Please copy out the lines of the records starting with the line containing "Toggle the automatically" and going on through the line containing "pyautogui.click(x=685, y=12)", both included, reproducing them verbatim.

Rows of pointing data:
• • • •
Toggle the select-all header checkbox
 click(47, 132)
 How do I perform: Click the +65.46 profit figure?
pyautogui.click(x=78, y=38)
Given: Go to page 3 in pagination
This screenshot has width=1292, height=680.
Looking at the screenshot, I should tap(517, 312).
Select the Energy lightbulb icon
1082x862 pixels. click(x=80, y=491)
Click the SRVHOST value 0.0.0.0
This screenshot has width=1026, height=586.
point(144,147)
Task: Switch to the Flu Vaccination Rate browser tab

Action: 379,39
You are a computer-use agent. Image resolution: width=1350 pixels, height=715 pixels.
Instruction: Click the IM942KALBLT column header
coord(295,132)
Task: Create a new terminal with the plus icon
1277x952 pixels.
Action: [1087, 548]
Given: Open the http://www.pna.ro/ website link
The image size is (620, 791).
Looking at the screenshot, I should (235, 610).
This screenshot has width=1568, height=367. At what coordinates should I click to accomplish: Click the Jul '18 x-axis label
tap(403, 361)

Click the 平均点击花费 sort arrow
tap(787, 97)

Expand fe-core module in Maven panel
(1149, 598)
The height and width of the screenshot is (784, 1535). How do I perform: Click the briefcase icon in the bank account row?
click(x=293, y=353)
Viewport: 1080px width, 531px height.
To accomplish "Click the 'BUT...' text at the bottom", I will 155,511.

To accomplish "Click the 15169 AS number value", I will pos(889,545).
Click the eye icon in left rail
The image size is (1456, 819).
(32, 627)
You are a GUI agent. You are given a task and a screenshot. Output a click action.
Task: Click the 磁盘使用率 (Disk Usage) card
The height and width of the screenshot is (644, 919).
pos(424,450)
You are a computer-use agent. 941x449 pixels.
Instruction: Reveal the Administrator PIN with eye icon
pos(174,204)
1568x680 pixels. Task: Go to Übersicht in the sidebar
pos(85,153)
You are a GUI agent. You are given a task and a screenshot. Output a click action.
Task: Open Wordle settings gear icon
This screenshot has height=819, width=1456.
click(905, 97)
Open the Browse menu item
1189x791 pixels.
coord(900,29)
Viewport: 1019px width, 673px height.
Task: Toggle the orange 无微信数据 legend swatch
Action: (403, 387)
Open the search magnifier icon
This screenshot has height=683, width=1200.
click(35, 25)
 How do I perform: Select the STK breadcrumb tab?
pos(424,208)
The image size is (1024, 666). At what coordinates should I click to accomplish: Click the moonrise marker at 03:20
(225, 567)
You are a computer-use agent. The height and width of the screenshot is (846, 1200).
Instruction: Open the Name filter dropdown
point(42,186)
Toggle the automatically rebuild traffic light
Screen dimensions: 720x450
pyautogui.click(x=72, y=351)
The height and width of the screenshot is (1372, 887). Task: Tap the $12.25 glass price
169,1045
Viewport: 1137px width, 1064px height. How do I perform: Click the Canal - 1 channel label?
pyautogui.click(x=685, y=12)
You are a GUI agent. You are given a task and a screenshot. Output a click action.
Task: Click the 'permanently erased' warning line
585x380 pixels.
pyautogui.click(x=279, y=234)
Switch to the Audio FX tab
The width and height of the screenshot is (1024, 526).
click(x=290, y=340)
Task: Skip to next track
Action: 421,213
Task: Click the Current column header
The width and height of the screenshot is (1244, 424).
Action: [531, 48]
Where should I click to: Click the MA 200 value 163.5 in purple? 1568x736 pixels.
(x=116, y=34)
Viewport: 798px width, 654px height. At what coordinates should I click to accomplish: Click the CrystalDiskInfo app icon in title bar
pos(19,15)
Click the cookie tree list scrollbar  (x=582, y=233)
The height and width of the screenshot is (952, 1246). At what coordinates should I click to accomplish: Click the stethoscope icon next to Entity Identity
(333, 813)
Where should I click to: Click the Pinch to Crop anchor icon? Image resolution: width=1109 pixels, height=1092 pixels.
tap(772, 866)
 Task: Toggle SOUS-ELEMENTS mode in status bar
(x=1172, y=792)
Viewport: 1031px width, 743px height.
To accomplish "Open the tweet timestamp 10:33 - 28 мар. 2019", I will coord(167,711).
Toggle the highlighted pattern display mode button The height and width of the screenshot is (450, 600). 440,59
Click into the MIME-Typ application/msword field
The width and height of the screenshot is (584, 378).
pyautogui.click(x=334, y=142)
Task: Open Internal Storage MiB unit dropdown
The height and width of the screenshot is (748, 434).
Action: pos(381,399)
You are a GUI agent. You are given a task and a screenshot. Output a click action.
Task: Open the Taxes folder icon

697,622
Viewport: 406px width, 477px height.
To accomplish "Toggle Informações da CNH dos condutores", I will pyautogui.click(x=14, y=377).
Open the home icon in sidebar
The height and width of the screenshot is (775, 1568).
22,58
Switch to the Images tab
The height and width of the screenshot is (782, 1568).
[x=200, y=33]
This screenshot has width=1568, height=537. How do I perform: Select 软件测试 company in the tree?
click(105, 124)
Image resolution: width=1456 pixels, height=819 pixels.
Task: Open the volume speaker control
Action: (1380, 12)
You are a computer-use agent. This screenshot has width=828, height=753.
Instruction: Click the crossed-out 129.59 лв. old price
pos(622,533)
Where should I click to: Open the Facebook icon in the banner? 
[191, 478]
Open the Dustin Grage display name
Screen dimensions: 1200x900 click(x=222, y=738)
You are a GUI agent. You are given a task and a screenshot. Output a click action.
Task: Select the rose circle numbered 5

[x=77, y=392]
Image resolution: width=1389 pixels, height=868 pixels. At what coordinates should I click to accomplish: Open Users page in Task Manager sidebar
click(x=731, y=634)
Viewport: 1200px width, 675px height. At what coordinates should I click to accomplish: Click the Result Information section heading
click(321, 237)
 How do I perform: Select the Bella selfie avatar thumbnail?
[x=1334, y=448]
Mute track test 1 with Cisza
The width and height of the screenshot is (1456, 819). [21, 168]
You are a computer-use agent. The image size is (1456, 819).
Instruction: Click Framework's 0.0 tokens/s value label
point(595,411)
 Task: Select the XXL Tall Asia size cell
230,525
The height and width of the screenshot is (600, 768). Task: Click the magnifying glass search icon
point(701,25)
• • • •
# Exercise solution
Toggle the automatically rebuild traffic light
Screen dimensions: 720x450
pyautogui.click(x=72, y=351)
The height and width of the screenshot is (1372, 887). Task: Tap the $12.25 glass price
169,1045
Viewport: 1137px width, 1064px height. How do I perform: Click the Canal - 1 channel label?
pyautogui.click(x=685, y=12)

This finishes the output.